My biggest mistake was not being aware of where my weight was. I had a habit from riding large hills on my way to work that are all paved. I would stand and lean forward, it really helped with power but over does it on the trails. Now when i feel the rear start to slip a bit i just shift my weight back abit and i could feel the extra grip


----------



## Will Goes Boing (Jan 25, 2008)

It's all about technique as it is really a delicate balancing act especially on the really steep climbs w/ loose surface. Ideally you want to sit down and spin as much as you can.

For me I have a 2x10 setup so I don't have a "granny" gear like the 3x8/9/10 guys have, so on some of the really steep stuff I actually have to get off the seat. The key is to leave your body as far back and low as possible while having your chest hover over the bar. Look up and keep as smooth of a pedal stroke as possible. 

It's not easy to do physically, so if you're not in shape even if you know what to do, you might not be able to execute it.


----------



## Varaxis (Mar 16, 2010)

It's more technique, knowledge, and fitness than equipment. Regarding rear wheel slips, it's about where your weight is spread out, how smooth your power output is, and your ability to maintain a steady speed. If you're putting it out in spurts, like mashing at low speed, basically accelerating and with sharp strokes and then slowing down between strokes due to the slope/gravity, and you're not putting weight over where the tire meets the ground (more weight/force on tire where it touches the ground = more friction), those sharp accelerations, which also counter the deceleration sharply, creates a force that overwhelms the tire's traction and causes the tire to spin. Bumps also unweight the tire, so does bouncing on the bike, so an active FS helps here, which sort of evens out the weight being put on the tire. Tires also matter, but if they work on the rest of the trail, I don't think the climbs should be a problem, though if they're fairly bad on the rest of the trail, the climbs likely only make its problem(s) more apparent.
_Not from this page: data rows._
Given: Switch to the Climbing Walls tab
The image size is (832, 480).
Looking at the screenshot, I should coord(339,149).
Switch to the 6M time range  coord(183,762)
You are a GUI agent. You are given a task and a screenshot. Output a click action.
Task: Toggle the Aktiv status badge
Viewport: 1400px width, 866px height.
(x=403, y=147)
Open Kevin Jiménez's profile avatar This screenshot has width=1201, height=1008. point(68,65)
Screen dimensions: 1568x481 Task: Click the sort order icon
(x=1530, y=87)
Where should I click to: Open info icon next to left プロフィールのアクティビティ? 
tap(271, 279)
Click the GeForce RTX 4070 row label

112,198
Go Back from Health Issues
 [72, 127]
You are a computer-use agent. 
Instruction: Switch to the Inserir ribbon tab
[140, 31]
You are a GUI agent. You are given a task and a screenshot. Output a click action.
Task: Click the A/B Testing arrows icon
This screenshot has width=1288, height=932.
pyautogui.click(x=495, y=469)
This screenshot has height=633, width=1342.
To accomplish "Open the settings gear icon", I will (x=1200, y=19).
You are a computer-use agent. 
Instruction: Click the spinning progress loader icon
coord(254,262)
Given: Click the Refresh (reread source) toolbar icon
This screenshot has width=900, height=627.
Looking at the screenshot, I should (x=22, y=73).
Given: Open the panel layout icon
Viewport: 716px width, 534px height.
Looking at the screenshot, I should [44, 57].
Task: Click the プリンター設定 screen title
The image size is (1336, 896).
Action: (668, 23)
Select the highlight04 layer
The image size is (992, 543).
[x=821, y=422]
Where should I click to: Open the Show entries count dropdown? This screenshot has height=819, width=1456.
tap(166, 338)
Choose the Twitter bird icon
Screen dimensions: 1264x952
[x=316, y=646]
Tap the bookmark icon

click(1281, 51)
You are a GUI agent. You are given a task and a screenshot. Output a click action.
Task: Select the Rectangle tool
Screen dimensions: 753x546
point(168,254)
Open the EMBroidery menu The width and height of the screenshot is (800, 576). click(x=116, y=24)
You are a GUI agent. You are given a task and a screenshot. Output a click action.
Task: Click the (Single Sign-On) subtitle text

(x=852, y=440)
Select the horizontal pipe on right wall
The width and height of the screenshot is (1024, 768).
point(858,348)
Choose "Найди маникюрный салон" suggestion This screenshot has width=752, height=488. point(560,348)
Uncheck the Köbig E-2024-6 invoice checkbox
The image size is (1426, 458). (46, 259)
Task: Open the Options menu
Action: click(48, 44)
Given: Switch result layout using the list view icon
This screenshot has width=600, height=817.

If it's a long climb, I make myself think "pedal with smooth circles", making my cranks spin smoothly as fast through the power zone (where the crank is forward and being pushed down) as the rest of the crank turn, using a gear that's high enough to hit a balance between making my legs burn and making my heart rate climb.

If it's a short climb, I try to enter with as much speed as possible and make myself think "retain as much as the entry speed as possible". Even if you do mash, which would normally do power spurts at slow speed, as long as you're pushing a similar gear you used to power up to that speed, maybe shifting down 1 gear at a time if it becomes too difficult to maintain speed, you are going fast enough that it's not doing significant acceleration/deceleration, you'd maintain a steadier speed and traction, losing only maybe 1-2 mph at 10 mph, rather than ~3 mph at 5 mph. That is what that video, I think the 3rd poster shared, demonstrates. It works, only if you have the mental and physical capacity to execute it. Fatigue and other mental blocks tend to not even give you the opportunity to try, but even with fatigue, experienced cyclists will ignore the fatigue and blast it, knowing it is one of the best way up the hill.

On really steep climbs, equipment starts to make more of a difference. It sometimes helps just to have a super low gear (22/24 front and 36 in the back). You can only get so low and forward on the bike, close to the ground, even sacrificing your leverage on the cranks by being seated at full extension, just to maintain traction. Hovering over the top tube to pedal up and clear those super challenging climbs... I'd like to see someone do that. I think this inspires me to try other methods, in comparison to this, to see if this is just not a fluke or theory, and also catch it on vid to share the results. This is also one of the cases where I think bike industry marketing, "shorter chainstays make you climb better," seems to be suspicious, being contradicted by science, at least in terms of maximizing climbing traction on relatively extreme steeps--notice how motorized hill climber bikes (not sure what the proper name of them are) evolved to have super long chainstays, to get weight properly centered over where the tire contacts the tire, for traction, and not behind it. Seems the shorter stays gives more traction for flat ground and less traction the steeper it gets, compared to longer stays. Don't quote me on that, as I only really questioned it just now and really didn't look into it any deeper (also seems to be more prone to the front end lifting, easier to wheelie). See attached pics (borrowed from some random site found through google): my theory basically says to try to get weight centered as close to the black line as possible, which is centered on where the tread meets the ground. The red line just shows how poorly the weight would be centered if you chose to sit in the saddle in this circumstance, since having weight behind the black line (actually, the rear axle) causes the front end to be easily lofted. In the 2nd pic, the bike and rider are very well centered for maximum traction, between the rider and the bike balanced directly above where the tire contacts the ground. Excuse the poor accuracy of the lines, over where the tire contacts the ground, as they should be a tiny bit more forward.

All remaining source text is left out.